イグボ コイルのマニラ o_247
ナイジェリア南東部に住むイグボ(Igbo/Ibo)で使用されていた50年以上前の古い鉄貨です。
円盤・アンテナのようなデザインと螺旋のコイルになった本体が特徴的な、ナイジェリア南東部のイグボ民族が使用していた伝統的な通貨「マニラ」(Manilla)です。
「コトポ」(Okpogho)または「エゴ・イグウェ」(Ego Igwe)(「鉄のお金」の意)とも呼ばれています。
厚めの銅、青銅、真鍮の棒を何重にも巻いて成形されたものです。コイルの両端には円盤が取り付けられることが多く、装飾的な文様が施されている場合もあります。こちらは鉄の腐食のためなのか元々なのか文様はなく、シンプルで素朴な円盤となっております。
その用途は通貨としてのみならず、富の象徴や装飾品として腕や足に装着されることもありました。
金属の重量、コイルの数、デザインの複雑さによってその貨幣価値が決まっていたようです。
日常的な少額の買い物にはタカラガイ(Cowries)が使われ、このようなコイルの鉄貨は結婚の際の結納金、土地の購入、埋葬儀礼、罰金の支払いなどの大規模な取引に使用されました。
16世紀以前からイグボの鍛冶屋(特にエゼアグ Ezeagu 近郊の町など)で製造されていましたが、後にポルトガルやイギリスなどのヨーロッパ商人が、奴隷、象牙、パーム油との交換のために持ち込んだ貨幣によりじょじょに活躍の場が減っていったようです。
ですが、(なんと)1949年までは流通を続けていて、いまでもステータスを示す装飾品として見受けられることもあるようです。イグボのお家のなかでトロフィーや木彫りの熊のように堂々と飾られていたり、伝統のファッションとして息づいているのかもしれません。
(マニラは1949年4月1日をもって法廷通貨としての使用が正式に終了しています。)
こうした希少なコイルの鉄貨は骨董品や文化的アーティファクトとして高く評価されています。
イグボの社会ではいまでも裕福な人を指して「あの人は鉄のお金を持っている」と表現することもあるようです。

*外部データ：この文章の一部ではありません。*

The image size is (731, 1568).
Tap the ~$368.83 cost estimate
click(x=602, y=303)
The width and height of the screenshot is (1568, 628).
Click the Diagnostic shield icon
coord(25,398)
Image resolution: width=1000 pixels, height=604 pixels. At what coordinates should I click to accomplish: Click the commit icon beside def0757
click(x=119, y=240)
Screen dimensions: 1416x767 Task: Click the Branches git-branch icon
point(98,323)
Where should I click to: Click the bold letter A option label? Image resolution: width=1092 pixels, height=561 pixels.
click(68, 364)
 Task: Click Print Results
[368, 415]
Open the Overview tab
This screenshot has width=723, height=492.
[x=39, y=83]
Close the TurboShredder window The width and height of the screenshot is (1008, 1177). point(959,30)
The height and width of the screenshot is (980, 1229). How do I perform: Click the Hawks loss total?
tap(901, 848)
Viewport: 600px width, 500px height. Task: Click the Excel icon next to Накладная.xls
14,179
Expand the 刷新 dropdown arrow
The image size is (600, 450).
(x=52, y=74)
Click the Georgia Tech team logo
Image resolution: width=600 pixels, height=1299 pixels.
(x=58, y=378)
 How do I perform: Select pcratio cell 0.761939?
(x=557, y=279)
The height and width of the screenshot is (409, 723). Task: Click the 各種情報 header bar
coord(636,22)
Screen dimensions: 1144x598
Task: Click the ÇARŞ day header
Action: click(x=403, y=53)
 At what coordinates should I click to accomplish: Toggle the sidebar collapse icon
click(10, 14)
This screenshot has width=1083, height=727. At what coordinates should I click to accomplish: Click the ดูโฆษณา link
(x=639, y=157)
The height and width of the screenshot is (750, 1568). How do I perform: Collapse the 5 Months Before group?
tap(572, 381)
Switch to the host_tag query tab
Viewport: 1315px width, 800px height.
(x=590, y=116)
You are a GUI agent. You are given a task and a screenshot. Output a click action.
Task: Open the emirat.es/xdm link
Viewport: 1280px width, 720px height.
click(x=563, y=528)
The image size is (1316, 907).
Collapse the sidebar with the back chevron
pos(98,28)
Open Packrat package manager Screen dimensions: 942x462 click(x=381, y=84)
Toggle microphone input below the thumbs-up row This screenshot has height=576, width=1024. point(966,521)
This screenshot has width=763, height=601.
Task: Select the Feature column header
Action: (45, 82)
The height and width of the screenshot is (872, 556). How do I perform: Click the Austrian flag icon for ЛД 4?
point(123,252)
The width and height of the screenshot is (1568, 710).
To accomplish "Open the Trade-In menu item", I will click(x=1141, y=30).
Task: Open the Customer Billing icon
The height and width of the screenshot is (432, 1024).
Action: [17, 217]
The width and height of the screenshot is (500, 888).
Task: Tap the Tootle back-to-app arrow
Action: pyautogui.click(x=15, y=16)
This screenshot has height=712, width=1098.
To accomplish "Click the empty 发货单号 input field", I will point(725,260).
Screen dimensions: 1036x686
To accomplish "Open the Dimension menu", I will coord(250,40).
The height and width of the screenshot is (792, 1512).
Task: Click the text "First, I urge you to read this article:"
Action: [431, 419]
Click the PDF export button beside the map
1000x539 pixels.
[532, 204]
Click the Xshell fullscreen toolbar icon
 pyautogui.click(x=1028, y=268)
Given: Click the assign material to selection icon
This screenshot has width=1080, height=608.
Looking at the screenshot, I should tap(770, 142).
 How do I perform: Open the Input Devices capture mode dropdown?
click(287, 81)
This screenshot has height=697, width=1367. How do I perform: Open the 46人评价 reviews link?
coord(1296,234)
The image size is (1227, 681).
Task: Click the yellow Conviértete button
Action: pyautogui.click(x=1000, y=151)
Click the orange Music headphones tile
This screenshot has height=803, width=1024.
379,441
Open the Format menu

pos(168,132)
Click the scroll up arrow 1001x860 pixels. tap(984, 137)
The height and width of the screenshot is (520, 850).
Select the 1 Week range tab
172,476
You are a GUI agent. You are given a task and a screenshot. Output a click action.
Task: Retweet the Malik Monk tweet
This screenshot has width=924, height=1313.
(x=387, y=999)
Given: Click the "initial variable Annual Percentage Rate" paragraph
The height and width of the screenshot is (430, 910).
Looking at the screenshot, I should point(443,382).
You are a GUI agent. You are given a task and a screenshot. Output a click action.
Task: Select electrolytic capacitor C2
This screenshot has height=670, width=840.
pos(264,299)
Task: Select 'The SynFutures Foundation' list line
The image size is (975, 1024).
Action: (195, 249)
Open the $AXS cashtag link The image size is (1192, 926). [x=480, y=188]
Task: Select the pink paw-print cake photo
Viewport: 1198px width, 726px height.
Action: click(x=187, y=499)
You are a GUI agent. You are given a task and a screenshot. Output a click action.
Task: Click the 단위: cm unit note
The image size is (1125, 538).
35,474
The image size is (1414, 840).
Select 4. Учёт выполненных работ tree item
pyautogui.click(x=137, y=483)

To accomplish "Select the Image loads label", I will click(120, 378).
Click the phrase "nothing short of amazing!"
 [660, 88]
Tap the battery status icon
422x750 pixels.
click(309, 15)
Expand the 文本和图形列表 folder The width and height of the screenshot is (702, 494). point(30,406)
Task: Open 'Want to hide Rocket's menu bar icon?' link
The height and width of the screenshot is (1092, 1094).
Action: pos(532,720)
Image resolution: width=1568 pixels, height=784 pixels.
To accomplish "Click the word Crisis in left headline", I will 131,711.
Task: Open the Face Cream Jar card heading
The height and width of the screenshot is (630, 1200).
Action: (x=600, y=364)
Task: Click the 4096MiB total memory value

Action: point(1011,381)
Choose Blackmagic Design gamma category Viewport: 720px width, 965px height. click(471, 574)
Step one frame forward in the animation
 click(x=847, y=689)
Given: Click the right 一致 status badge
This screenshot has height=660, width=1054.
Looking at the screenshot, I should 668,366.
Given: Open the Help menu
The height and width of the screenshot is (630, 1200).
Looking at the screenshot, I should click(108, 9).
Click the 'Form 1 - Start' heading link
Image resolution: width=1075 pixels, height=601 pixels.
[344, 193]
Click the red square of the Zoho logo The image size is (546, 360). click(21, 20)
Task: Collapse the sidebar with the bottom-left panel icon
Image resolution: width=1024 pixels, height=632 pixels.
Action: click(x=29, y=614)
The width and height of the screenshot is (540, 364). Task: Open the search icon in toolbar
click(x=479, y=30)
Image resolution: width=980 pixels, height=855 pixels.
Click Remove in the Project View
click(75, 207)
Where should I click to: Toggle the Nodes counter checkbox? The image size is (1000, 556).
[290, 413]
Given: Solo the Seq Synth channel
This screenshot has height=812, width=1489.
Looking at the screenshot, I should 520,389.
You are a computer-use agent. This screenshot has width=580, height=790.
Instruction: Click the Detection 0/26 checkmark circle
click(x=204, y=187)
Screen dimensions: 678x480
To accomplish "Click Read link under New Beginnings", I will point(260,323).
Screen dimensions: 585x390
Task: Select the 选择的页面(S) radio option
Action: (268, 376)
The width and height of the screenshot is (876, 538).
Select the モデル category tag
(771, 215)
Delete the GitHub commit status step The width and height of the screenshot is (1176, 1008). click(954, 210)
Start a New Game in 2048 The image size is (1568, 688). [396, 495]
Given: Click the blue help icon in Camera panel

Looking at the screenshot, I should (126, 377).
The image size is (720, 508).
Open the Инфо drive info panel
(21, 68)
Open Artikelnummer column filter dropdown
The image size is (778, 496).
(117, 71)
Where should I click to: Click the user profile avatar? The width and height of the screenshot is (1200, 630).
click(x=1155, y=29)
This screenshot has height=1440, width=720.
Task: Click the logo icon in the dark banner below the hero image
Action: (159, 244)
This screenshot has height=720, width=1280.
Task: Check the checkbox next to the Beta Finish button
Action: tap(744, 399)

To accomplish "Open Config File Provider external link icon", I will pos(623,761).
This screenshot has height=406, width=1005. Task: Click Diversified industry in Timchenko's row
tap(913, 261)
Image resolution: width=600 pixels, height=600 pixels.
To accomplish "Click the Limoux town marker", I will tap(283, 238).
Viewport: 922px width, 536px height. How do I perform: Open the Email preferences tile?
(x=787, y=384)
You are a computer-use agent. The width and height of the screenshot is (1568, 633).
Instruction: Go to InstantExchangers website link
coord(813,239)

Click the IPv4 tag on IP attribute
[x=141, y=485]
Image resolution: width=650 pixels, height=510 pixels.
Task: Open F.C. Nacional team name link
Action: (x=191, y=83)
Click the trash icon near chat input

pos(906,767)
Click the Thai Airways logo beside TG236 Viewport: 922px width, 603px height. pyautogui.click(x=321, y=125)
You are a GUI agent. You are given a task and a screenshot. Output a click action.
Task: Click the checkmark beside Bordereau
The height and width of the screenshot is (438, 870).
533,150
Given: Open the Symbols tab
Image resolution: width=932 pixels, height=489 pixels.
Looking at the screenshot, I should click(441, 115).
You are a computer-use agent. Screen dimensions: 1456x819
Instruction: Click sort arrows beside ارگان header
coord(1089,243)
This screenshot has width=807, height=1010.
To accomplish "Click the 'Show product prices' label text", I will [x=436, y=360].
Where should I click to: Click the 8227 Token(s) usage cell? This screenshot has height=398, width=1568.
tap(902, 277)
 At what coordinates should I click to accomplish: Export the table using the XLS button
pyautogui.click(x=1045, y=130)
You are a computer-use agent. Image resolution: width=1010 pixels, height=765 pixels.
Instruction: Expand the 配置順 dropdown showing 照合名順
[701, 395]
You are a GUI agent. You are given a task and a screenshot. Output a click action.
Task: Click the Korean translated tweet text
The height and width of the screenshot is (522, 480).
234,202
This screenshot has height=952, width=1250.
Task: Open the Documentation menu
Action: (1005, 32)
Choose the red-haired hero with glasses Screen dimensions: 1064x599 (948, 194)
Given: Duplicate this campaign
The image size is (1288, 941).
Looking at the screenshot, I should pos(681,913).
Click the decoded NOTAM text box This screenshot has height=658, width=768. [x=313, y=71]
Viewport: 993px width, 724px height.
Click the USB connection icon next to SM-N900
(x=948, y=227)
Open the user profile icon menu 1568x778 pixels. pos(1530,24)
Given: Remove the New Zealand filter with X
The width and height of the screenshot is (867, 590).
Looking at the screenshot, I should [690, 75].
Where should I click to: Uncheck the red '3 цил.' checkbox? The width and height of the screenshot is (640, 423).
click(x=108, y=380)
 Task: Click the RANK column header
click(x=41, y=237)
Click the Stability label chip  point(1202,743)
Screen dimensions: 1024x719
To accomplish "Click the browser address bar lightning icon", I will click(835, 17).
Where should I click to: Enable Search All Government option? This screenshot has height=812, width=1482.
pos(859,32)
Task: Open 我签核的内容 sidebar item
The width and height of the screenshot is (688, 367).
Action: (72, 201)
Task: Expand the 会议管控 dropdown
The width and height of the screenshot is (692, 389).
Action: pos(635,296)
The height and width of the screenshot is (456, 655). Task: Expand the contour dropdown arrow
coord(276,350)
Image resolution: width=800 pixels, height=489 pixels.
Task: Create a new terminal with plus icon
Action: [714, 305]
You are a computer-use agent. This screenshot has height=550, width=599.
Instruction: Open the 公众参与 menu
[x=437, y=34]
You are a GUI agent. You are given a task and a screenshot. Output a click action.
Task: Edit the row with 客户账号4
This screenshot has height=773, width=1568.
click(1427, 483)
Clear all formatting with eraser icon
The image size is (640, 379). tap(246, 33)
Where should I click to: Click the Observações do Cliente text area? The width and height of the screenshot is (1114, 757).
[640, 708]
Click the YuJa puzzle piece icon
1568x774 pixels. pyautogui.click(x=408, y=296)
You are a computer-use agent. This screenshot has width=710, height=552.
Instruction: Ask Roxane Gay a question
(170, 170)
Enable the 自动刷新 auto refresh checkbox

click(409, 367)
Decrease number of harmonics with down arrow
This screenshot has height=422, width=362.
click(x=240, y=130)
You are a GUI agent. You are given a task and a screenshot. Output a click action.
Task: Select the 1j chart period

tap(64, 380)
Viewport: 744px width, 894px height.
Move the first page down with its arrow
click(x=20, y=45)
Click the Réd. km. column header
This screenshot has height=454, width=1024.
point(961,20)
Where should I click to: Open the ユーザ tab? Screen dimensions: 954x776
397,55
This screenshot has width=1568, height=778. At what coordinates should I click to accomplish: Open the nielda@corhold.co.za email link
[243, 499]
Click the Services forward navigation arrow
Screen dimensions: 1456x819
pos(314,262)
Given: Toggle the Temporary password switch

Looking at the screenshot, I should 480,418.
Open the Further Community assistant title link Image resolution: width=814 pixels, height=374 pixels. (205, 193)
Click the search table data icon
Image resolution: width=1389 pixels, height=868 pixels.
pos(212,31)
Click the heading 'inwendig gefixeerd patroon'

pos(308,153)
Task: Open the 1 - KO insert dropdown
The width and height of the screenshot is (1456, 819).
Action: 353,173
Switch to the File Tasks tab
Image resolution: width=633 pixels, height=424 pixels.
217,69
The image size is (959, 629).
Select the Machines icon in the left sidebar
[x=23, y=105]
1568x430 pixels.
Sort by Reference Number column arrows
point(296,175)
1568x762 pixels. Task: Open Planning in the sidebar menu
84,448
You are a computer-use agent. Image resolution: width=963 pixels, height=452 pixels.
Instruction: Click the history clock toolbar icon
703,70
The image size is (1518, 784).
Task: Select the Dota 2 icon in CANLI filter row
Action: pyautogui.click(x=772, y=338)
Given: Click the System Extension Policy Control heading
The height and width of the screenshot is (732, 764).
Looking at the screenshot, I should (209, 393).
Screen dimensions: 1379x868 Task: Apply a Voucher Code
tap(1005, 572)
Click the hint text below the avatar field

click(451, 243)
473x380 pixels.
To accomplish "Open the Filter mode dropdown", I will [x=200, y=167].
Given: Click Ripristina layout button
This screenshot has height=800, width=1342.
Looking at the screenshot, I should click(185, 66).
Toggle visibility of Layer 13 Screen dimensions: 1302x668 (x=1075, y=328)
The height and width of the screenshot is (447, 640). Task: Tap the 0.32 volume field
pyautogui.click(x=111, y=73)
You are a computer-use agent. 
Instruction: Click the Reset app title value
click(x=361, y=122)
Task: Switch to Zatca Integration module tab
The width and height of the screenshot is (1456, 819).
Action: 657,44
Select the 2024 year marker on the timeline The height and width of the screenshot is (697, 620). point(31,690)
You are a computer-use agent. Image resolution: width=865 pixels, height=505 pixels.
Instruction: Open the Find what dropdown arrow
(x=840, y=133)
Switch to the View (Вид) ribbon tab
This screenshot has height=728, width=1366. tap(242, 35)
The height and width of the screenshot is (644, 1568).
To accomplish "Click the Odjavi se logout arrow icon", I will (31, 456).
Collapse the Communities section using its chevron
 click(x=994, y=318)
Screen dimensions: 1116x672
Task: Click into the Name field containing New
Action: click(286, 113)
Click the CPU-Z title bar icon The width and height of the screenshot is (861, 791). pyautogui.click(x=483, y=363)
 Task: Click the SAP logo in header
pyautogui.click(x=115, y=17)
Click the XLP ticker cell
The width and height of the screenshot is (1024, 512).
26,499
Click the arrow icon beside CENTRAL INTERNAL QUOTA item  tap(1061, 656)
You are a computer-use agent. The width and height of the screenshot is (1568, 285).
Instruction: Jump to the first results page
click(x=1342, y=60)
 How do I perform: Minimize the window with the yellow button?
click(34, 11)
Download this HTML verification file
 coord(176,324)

こちら底面は蚊取り線香のようなうずまき状になっています。イグボの地中から吸い上げたパワーを円盤のアンテナから放出していたのでしょうか?イメージの膨らむ存在感です。
底面のコイルが閉じているため装飾品として使用することは難しいですが、コイルを伸ばしフォルムを変化させることは可能と思われます。花器を中に入れて、お花を楽しむこともできます。
なにかよく分からない、ところがいいようにも思える、奇妙で気になるフォルムを有しているものです。
<参考サイト/参考画像>
イボ人 - wikipedia
Igbo Coiled Copper Alloy Currency Armlet (Manilla) - gotasworld.com
●原産国
ナイジェリア Nigeria
●CULTURE
イグボ/イボ Igbo/Ibo
●本体のおおよそのサイズ
h22.0cm × w9.6cm
●重さ
約1,048g
●素材
鉄/銅合金 iron,fer/copper alloy
●推定年代
1940-1970年頃
●来歴
EX. in situ.
EX. gallery collection(fr)
●スタンドの有無
無
●商品数
1点
【重要】
*こちらの作品にはスタンドは付属しません。
*経年劣化による表面の剥離・キズ・欠け・汚れ等がございます。